**Work to complete:**
a) According to the news article on the polar explorers, on what date did Ousland and Horn leave Nome, Alaska?
b) Quote the news article on the polar explorers word for word, starting with "The pair left" and going on through "crushed a sailboat.".

**Document extract:**
================================

Polar explorers back in Tromsø

UPDATED: After months of trying to cross the Arctic from Alaska to Svalbard by sailboat and skis, but opting for pick-up by a diesel-powered vessel in the end, polar explorers Børge Ousland and Mike Horn finally arrived in Tromsø on Monday. Their expedition generated no small amount of controversy and criticism in Norway, although Ousland now claims it was a “complete success.”

Adventurer and polar explorer Børge Ousland, shown here at a Zero conference in Oslo, has to face criticism over his most recent polar expedition. PHOTO: Zero

The pair left Nome, Alaska on August 25, declaring that they also wanted to observe how the Arctic ice was holding up. Veteran polar explorer Stein P Aasheim told newspaper Aftenposten in early December that he doubted there was any need for such ice observations given modern technology. When the pair ended up being delayed, were close to running out of food and needed to be brought out of the darkness and ice, plans to be fetched by sailboat also fell apart. Newspaper VG, which covered the expedition closely and gave it lots of national publicity, reported Monday that the “enormous power” of the drifting and unstable ice could have crushed a sailboat.

================================

**Excerpted data:**

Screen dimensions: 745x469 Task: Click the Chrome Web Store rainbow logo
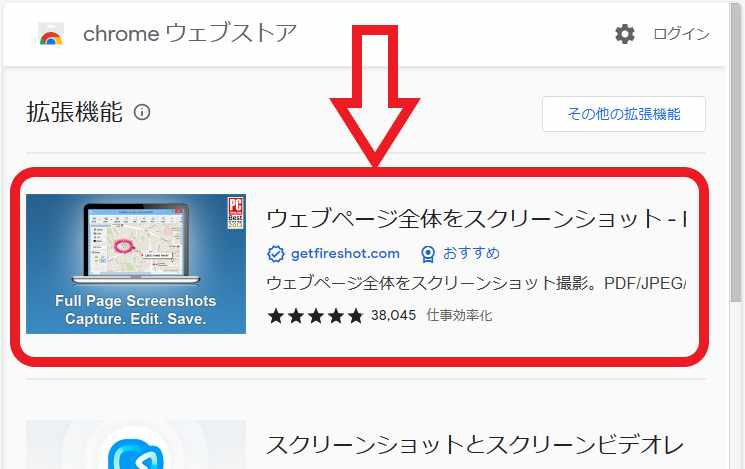pyautogui.click(x=51, y=34)
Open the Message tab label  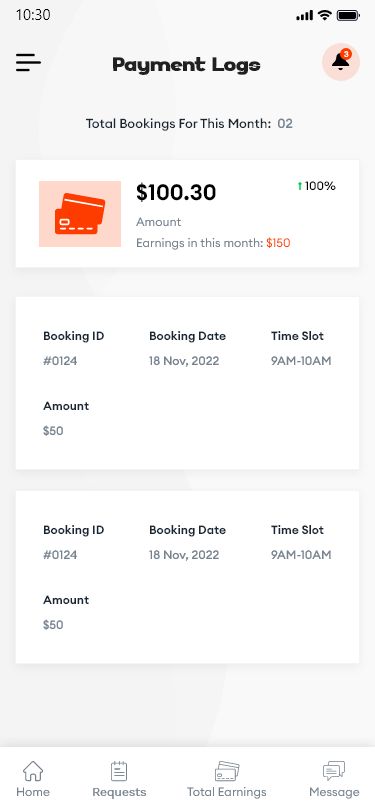coord(334,792)
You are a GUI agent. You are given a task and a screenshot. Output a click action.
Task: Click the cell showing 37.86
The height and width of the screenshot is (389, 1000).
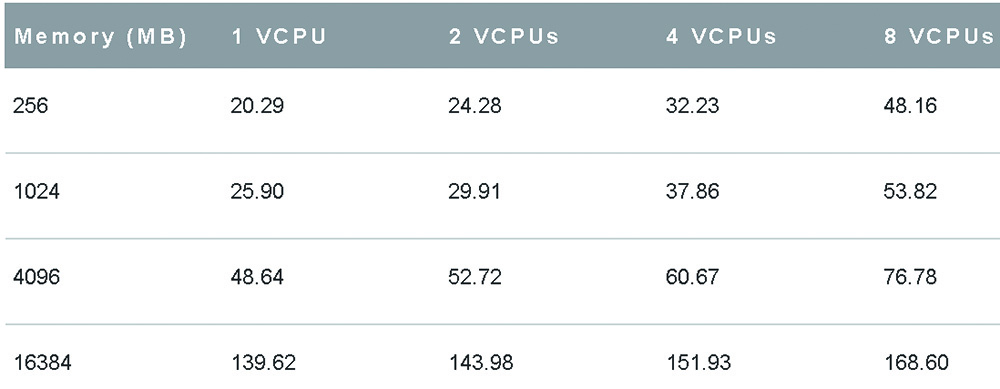[x=692, y=191]
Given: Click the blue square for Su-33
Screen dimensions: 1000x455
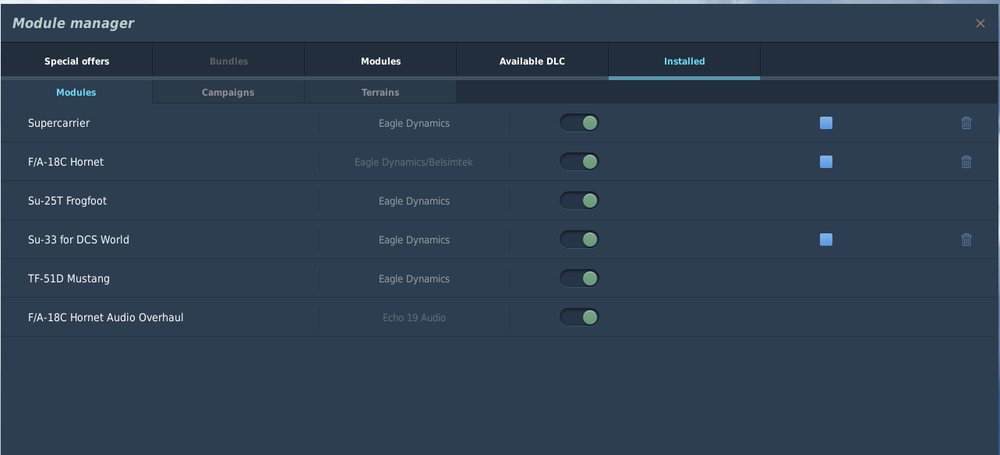Looking at the screenshot, I should (826, 240).
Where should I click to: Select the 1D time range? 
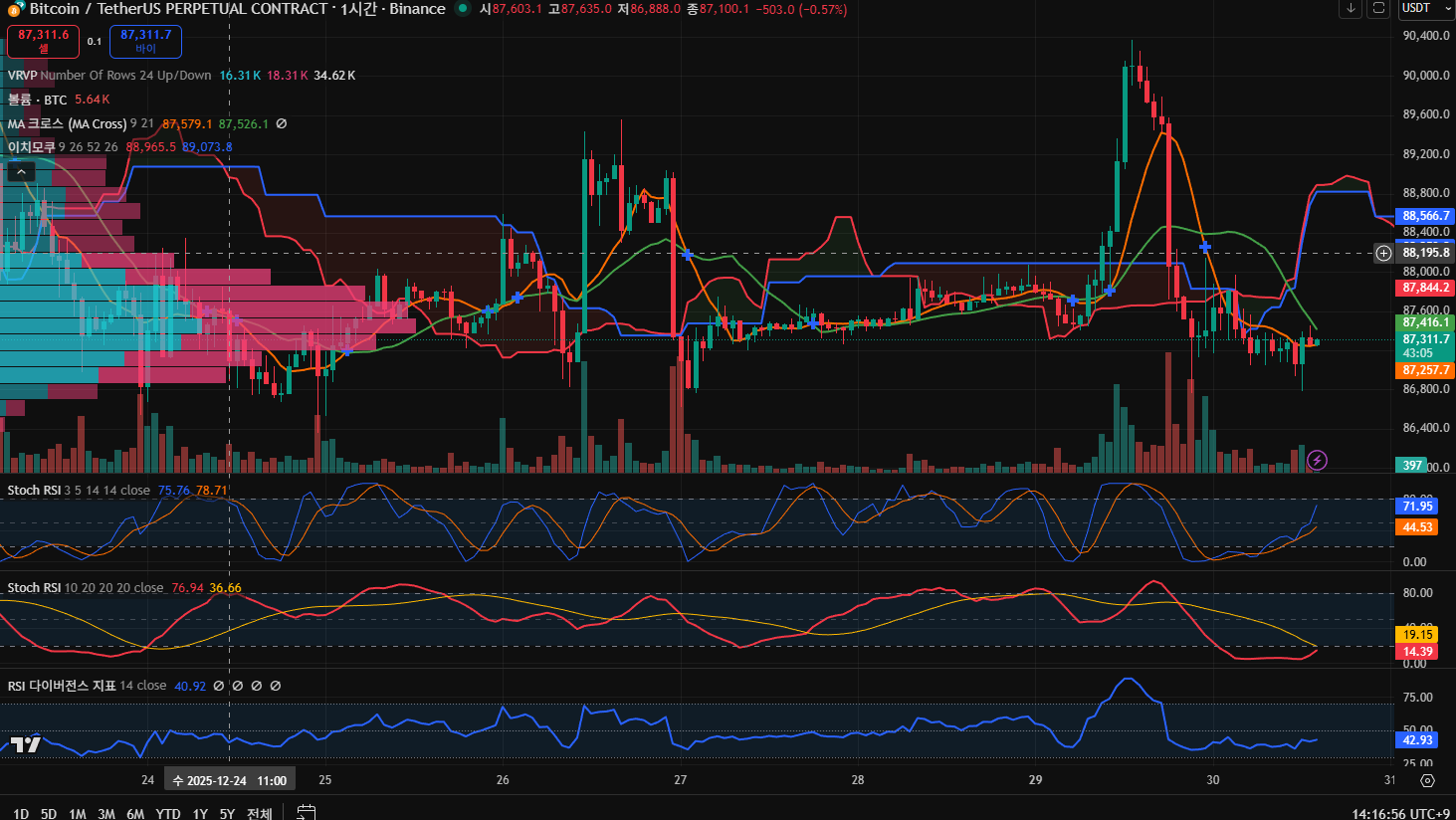point(21,813)

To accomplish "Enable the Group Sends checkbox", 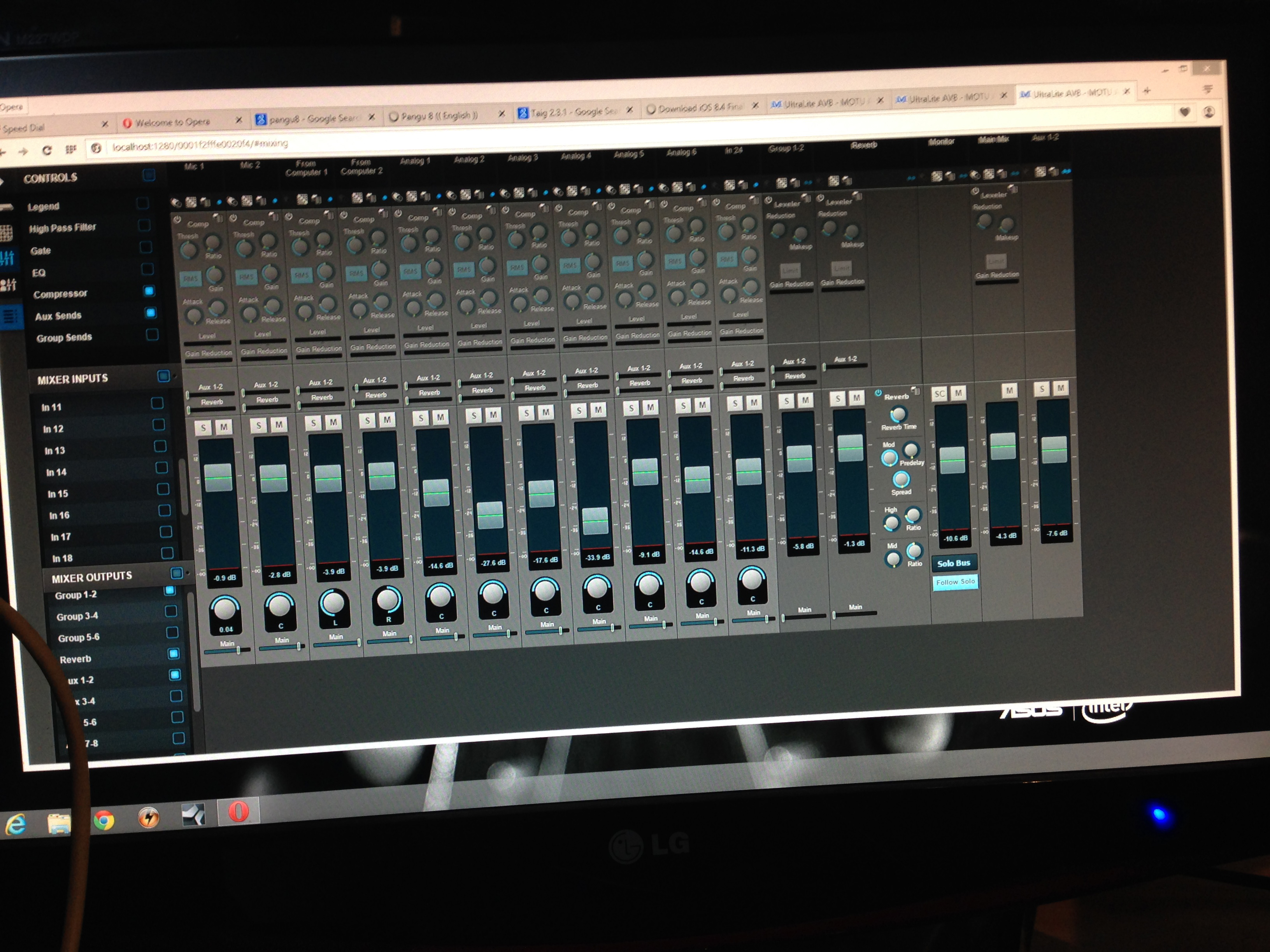I will click(x=152, y=334).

================================

**Per-task answers:**
a) August 25

b)
The pair left Nome, Alaska on August 25, declaring that they also wanted to observe how the Arctic ice was holding up. Veteran polar explorer Stein P Aasheim told newspaper Aftenposten in early December that he doubted there was any need for such ice observations given modern technology. When the pair ended up being delayed, were close to running out of food and needed to be brought out of the darkness and ice, plans to be fetched by sailboat also fell apart. Newspaper VG, which covered the expedition closely and gave it lots of national publicity, reported Monday that the “enormous power” of the drifting and unstable ice could have crushed a sailboat.